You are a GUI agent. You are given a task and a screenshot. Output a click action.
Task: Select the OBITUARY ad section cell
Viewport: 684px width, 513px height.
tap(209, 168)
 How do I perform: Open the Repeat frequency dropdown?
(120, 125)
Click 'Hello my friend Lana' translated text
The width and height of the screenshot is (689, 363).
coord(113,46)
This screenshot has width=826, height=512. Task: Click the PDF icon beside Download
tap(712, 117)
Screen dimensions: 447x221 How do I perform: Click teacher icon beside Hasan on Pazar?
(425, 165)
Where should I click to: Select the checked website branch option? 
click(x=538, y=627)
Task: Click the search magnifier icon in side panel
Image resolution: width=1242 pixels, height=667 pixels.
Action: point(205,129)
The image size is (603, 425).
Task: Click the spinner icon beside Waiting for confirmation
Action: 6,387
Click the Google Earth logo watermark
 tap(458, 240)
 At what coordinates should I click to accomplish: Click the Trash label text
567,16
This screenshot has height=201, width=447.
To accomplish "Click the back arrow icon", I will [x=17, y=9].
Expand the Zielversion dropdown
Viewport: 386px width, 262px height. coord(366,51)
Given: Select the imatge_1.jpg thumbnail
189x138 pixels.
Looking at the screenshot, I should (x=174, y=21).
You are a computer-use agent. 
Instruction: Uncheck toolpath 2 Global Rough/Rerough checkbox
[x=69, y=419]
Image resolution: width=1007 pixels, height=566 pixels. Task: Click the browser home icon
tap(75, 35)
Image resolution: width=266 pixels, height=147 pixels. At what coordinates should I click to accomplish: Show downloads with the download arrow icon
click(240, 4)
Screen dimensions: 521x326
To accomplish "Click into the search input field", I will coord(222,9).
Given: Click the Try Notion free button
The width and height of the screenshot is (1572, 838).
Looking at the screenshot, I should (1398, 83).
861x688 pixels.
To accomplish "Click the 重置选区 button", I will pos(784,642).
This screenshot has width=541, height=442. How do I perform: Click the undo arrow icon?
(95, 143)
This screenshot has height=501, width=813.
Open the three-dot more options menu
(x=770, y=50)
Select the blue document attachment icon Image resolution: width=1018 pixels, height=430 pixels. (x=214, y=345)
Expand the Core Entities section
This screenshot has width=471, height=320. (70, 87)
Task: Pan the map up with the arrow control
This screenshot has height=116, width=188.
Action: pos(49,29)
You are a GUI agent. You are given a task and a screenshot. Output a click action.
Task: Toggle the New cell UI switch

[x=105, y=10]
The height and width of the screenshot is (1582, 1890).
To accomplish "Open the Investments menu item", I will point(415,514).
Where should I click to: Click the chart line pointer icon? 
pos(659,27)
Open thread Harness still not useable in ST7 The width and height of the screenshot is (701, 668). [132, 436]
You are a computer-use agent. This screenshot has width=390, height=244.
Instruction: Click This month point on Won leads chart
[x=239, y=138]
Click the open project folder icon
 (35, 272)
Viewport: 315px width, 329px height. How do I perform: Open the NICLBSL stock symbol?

+++

- **Task requirements**: Out of the data above, set down the lines from the one with "This screenshot has height=116, width=188." to the one with "The height and", both included, exactly as written and with no additions.

- **Task result**:
This screenshot has height=116, width=188.
Action: pos(49,29)
You are a GUI agent. You are given a task and a screenshot. Output a click action.
Task: Toggle the New cell UI switch

[x=105, y=10]
The height and width of the screenshot is (1582, 1890).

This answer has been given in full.